*THE PROBLEM:* According to the movie-genre prediction page, which three fields of a movie does the prediction use?
::: PASSAGE GIVEN :::
/doc2vec_pymongo

Machine learning prediction of movies genres using Gensim's Doc2Vec and PyMongo - (Python, MongoDB)

Primary LanguagePython

Predicting movie genres with PyMongo and Doc2Vec.

Prediction utilises movie's Title, Plot and Actors. MongoDB document example:

{
  "_id": ObjectId("57ff3452b62f007fe3d033b9"),
  "Title": "Circle",
  "Plot": "In a massive, mysterious chamber, fifty strangers awaken to find themselves ...",
  "Actors": "Michael Nardelli, Allegra Masters, Molly Jackson, Jordi Vilasuso",
  "Year": "2015",
  "Genre": "Drama, Horror, Mystery",  
  "Language": "English",
  ...
}

Create the doc2vec model file (use --help for more information):

./modeller.py --db topics --coll movies --model example.model

Using the doc2vec model file (use --help for more information):

./analyser.py --db topics --coll excluded_movies --model example.model

Output prediction example:

INFO : Title: Terminator Genisys
INFO : Plots: When John Connor (Jason Clarke), leader of the human resistance, sends Sgt. Kyle Reese (Jai Courtney) back to 1984 to protect Sarah Connor (Emilia Clarke) and safeguard the future, an unexpected turn of events creates a fractured timeline. Now, Sgt. Reese finds himself in a new and unfamiliar version of the past, where he is faced with unlikely allies, including the Guardian (Arnold Schwarzenegger), dangerous new enemies, and an unexpected new mission: To reset the future...
INFO : Actual Genres: [u'Action', u'Adventure', u'Sci-Fi']
INFO : precomputing L2-norms of doc weight vectors
INFO : Most similar:  [(u'Adventure', 0.5624773502349854), (u'Action', 0.5235205292701721), (u'Animation', 0.5159382820129395)]
INFO :
::: INFORMATION SUPPLIED :::
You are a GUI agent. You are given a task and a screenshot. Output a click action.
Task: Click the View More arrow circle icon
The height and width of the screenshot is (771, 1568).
:::
*THE SOLUTION:* Title, Plot and Actors.